Amy and are making some tough financial decisions. Our lifestyle is being drastically affected by this economy that traitorous conservatives keep telling me is “in great shape.” We each have a good job, with good benefits. We eat at home, I drive a hybrid, and we haven’t had a vacation in about, well, never. We have a normal mortgage structure. Yet gas prices, food prices, the prices of utilities, clothing prices, and the pressure to try to maintain a middle class lifestyle is taking its toll. What must be happening to single-income households? Or to those with resetting ARMs? Or to folks whose income is dependent on fuel prices? Viva la revolucion.
One of those tough decisions is whether to continue the active practice of law, or to go “inactive,” which means I put my license in abeyance and give up the privilege of practice until I pay a fee to the state; this also means I no longer have to go to goddamned CLE’s, pay my fees to the bar associations, or to the State Bar of Ohio. I’m really happy with the way my “virtual” firm has operated, organizationally, but I must admit it’s difficult to generate fees without giving in to the telephone-book world of advertising.

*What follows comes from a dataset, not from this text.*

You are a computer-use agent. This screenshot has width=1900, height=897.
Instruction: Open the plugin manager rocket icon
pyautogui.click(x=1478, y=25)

Mostly, I need to clear my mind and focus on the things before me that really matter. that’s what I was getting at with this post, a few weeks ago. Part of my general psychological “touchedness,” is that I get involved with more projects than I can effectively manage. Then, what happens is I do none of them excellently–usually, competently–and that’s just not enough for me. I really need to teach and ECC and write my novels and be done with it.